After listening to them for a couple of weeks, I put the DQ-10s back in the system because it was time for the Vandersteens to return home. I practically ran to the Dahlquist tweeter controls to turn them down as far as possible. Prior to that, I had grown accustomed to the rather bright piezos, and only really took notice of them after the comparison to the Vandersteens.
Follow Ups:
good friend of mine sold hundreds of kits replacing the dome and piezo tweeters on the Dahlquist with a single planar tweeter.
I replaced the piezos on mine with some JVC planars. Terminated the crossover section for the piezos with an 8 Ohm resistor to reduce possible interactions with the rest of the crossover, and crossed the 4 Ohm JVCs in around 12.5kHz with just a series capacitor and a fixed resistive L-pad, cutting output by about 4.5dB to match the dome tweeter. HUGE improvement in treble quality.
Some owners have removed both the piezo and its highpass section entirely, and replaced the original dome tweeter with a modern ScanSpeak unit that plays flat past 20kHz and has similar impedance/sensitivity specs to the original. Forget which ScanSpeak model.
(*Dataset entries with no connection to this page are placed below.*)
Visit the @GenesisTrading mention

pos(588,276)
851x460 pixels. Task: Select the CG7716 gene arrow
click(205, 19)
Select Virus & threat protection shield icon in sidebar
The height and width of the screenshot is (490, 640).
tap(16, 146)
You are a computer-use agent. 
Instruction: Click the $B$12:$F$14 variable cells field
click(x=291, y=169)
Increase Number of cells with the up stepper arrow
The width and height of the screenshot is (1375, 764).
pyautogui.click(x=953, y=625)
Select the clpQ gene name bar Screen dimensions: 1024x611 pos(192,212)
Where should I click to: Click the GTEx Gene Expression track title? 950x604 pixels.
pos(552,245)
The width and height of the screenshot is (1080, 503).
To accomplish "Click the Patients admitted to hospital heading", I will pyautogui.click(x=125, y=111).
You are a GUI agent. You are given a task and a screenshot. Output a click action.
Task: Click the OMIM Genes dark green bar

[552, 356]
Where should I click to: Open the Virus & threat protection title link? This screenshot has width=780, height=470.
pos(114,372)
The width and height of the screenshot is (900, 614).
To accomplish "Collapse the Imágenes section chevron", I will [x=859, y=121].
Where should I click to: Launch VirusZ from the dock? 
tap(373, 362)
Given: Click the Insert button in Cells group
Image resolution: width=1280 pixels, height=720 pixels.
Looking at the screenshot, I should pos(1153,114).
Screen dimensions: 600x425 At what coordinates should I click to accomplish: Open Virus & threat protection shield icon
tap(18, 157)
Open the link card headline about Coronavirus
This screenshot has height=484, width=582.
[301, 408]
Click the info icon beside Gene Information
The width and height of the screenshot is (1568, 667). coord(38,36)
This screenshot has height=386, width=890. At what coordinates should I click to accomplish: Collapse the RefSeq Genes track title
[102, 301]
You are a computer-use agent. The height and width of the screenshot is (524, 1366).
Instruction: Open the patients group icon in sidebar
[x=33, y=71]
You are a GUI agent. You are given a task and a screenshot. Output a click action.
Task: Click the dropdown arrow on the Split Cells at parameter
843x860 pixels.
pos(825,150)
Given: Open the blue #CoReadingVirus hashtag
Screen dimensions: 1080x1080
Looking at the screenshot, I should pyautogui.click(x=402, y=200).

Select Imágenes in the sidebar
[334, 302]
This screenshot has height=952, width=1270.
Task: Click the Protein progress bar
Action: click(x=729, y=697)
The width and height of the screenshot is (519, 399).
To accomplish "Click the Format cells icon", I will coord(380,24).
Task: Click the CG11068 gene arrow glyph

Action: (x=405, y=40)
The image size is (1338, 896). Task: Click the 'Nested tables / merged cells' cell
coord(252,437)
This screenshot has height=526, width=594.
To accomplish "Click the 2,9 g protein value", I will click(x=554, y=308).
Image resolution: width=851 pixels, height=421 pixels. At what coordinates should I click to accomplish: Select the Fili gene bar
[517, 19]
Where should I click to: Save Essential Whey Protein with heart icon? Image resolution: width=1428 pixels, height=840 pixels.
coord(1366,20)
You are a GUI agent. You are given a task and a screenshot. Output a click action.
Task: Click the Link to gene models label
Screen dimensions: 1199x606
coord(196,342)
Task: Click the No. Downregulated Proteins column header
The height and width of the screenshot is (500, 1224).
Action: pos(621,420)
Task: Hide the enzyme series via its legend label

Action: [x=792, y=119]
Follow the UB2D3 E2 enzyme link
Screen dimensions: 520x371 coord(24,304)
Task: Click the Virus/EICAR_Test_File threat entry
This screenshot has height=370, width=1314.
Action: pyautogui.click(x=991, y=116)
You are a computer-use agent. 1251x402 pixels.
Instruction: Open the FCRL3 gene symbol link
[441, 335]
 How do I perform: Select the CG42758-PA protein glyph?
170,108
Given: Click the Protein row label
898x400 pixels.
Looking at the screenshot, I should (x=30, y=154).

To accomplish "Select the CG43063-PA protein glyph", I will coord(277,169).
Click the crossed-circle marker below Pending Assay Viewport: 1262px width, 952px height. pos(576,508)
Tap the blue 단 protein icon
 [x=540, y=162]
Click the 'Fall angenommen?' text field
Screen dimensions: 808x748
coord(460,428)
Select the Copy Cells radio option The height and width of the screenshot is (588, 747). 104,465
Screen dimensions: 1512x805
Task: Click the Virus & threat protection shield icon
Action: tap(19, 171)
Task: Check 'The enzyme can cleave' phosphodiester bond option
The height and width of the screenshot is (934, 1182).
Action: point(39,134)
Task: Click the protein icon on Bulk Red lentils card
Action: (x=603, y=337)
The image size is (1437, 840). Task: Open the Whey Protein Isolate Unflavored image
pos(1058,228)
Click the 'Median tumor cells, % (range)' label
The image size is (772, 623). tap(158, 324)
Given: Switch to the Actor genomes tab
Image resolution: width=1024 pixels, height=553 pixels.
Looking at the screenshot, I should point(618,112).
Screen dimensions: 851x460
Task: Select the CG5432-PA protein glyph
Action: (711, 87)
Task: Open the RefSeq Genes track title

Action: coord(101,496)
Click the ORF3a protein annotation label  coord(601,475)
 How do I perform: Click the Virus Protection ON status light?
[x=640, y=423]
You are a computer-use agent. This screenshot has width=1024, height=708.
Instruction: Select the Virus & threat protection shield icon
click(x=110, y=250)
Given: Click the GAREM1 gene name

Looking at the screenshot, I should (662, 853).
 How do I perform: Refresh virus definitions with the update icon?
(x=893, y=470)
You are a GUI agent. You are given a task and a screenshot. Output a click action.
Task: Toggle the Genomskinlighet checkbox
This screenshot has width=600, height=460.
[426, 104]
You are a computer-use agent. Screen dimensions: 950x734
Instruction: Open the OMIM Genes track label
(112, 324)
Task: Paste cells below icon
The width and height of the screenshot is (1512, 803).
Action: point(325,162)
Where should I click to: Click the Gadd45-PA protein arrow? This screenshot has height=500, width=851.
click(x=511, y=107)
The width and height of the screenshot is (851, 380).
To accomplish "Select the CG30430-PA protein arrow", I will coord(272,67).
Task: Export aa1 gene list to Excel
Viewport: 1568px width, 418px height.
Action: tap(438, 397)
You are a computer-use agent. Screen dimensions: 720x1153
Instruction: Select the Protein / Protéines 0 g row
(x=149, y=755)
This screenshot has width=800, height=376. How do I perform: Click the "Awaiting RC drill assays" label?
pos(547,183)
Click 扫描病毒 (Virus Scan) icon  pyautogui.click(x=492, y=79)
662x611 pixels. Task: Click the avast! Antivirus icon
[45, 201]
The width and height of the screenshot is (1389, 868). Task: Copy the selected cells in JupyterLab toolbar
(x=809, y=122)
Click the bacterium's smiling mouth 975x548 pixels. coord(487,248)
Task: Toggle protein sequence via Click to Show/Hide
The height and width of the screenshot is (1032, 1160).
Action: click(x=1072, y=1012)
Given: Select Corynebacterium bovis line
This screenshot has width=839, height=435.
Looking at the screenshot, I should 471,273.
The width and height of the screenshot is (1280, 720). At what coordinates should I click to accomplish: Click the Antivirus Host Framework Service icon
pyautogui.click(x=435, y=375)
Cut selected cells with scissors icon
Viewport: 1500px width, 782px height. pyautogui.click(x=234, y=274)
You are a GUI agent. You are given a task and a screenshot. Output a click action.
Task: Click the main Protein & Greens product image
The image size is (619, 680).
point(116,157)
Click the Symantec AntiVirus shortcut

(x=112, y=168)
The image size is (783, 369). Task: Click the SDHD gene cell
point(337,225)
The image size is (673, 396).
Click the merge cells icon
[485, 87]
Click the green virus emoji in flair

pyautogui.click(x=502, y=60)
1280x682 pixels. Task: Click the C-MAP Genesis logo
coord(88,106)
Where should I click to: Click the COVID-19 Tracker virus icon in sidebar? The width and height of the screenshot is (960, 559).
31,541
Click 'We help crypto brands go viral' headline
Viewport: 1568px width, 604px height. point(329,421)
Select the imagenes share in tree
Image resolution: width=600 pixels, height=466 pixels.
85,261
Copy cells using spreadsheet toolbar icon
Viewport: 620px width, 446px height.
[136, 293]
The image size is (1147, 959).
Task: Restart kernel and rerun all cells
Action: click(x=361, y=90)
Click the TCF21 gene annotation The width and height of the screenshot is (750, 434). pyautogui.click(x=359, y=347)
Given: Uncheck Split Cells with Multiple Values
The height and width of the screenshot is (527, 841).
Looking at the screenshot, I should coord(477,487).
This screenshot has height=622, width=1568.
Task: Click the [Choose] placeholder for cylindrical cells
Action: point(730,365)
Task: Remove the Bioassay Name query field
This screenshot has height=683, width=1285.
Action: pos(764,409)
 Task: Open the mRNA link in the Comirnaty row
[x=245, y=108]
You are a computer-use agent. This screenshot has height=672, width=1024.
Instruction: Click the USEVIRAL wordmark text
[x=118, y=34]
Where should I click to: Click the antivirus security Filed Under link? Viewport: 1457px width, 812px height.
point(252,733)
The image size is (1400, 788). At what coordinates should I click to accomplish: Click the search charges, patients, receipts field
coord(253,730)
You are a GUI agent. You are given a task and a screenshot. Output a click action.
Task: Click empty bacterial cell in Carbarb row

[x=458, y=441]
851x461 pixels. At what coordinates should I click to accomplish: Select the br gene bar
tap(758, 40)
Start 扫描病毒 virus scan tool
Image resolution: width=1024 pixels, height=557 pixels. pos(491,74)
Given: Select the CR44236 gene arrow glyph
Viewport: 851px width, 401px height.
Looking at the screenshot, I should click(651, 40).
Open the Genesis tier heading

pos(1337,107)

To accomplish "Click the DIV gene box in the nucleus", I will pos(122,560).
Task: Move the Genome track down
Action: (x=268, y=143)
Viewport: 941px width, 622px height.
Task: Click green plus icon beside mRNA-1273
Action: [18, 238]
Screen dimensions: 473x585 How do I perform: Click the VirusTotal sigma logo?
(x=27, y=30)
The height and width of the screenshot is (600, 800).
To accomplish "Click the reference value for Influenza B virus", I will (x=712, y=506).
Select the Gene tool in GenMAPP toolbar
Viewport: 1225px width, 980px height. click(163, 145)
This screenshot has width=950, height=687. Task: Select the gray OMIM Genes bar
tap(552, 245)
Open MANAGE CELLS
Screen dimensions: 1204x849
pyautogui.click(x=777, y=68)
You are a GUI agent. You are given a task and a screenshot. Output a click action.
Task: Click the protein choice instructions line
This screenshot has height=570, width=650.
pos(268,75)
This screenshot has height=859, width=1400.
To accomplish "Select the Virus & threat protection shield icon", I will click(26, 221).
Piezo tweets aren't ENTIRELY useless. You can hook 'em up to a small amp, and run a frequency generator set around 22kHz into the amp. DIY gopher chaser and neighborhood dog tormentor.
I found the piezos completely superfluous on the DQ-10. It's dome tweeter was not in need of extending.
I'd run and hide from those large PA speakers using banks of piezos all spitting at you at once!